Compte tenu des raisons liées au comportement de l’agent et à ses aptitudes, le Conseil d’Etat considère en l’espèce que le changement d’affectation n’est plus une mesure d’ordre intérieur. Elle peut donc être contestée devant le juge.

Une mesure prise dans le but de sanctionner n’est pas une mesure d’ordre intérieur

C’est le cas d’un changement d’affectation décidé dans un but punitif (CAA Paris, 16 juillet 2015, n° 14PA03692 :

“il est établi que cette décision a été prise dans un but punitif ; que, par suite, c’est à bon droit que les premiers juges ont estimé, d’une part, que le changement d’affectation de M. D…devait être regardé comme une sanction disciplinaire déguisée”.

Elle relève en effet alors du droit disciplinaire et non plus de la simple organisation du service.

Même justifié par l’intérêt du service, un changement d’affectation ne doit pas porter atteinte aux droits et garanties statutaires.

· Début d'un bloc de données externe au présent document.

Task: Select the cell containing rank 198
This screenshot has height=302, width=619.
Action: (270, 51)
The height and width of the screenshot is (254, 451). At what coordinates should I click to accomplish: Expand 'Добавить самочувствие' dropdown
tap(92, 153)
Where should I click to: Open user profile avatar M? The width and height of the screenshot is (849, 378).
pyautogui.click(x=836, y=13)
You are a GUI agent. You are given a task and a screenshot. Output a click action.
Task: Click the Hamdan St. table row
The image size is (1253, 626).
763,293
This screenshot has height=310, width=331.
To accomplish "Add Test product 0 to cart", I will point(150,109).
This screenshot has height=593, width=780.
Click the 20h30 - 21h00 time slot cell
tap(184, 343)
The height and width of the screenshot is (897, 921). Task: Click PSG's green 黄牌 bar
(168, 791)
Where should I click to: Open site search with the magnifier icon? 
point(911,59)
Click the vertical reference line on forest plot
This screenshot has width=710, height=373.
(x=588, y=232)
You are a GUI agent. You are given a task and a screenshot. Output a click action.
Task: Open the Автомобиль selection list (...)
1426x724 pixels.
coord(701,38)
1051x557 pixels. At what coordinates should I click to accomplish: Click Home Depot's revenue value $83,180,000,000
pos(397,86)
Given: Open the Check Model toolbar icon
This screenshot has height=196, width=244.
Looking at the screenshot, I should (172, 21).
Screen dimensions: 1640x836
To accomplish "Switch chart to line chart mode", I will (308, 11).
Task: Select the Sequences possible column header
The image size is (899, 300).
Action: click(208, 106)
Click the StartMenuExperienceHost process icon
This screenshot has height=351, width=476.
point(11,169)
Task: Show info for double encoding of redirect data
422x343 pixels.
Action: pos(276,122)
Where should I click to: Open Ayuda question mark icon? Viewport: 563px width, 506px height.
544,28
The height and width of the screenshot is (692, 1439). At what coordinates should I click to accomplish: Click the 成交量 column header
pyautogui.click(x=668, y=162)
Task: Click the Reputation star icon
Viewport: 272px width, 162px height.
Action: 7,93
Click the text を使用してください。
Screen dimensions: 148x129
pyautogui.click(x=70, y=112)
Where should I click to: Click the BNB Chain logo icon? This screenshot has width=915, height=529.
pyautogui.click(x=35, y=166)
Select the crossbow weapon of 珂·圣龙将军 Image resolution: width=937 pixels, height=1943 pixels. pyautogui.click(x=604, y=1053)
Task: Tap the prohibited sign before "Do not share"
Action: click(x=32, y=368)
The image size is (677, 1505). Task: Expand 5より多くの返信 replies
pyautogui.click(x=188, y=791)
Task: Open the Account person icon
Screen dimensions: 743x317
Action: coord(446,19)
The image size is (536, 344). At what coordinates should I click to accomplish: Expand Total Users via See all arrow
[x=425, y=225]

Dans un arrêt n° 372624) du 25 septembre 2015, le Conseil d’État a jugé, de façon très nuancée, que l’agent concerné n’avait pas fait l’objet d’une sanction disciplinaire ou d’une décision prise en considération de sa personne -bien que “prise pour des motifs tenant à son comportement”- aux motifs que la mesure ne diminuait pas ses responsabilités, n’entrainait pas de perte de rémunération, intervenait dans la même commune, ne portait pas atteinte à ses droits statutaires ni à une liberté fondamentale jugeant ainsi la requête irrecevable :

“ (…). Considérant que les mesures prises à l’égard d’agents publics qui, compte tenu de leurs effets, ne peuvent être regardées comme leur faisant grief, constituent de simples mesures d’ordre intérieur insusceptibles de recours ; qu’il en va ainsi des mesures qui, tout en modifiant leur affectation ou les tâches qu’ils ont à accomplir, ne portent pas atteinte aux droits et prérogatives qu’ils tiennent de leur statut ou à l’exercice de leurs droits et libertés fondamentaux, ni n’emportent perte de responsabilités ou de rémunération ; que le recours contre de telles mesures, à moins qu’elles ne traduisent une discrimination, est irrecevable ;

“ (…). Considérant qu’il ressort des pièces du dossier que Mme B…, contrôleur du travail en fonction à la section d’inspection du travail C… de la direction régionale (…) a été affectée, par la décision contestée du 23 août 2013, à la section … de cette direction ; que la mesure a été prise, dans l’intérêt du service, en vue de mettre fin à des difficultés relationnelles entre Mme B… et plusieurs de ses collègues ;

“ (…). Considérant, en premier lieu, que ce changement d’affectation, qui ne présente pas le caractère d’une sanction disciplinaire déguisée et dont il n’est ni démontré ni même soutenu qu’il traduirait une discrimination, n’a entraîné pour Mme B… ni diminution de ses responsabilités ni perte de rémunération ; qu’en second lieu, il est intervenu au sein de la même commune et sans que soit porté atteinte aux droits statutaires ou aux droits et libertés fondamentaux de la requérante ; que, par suite, et alors même que cette mesure de changement d’affectation a été prise pour des motifs tenant au comportement de celle-ci, elle présente le caractère d’une mesure d’ordre intérieur, qui ne fait pas grief et n’est donc pas susceptible de faire l’objet d’un recours pour excès de pouvoir ;” (rejet).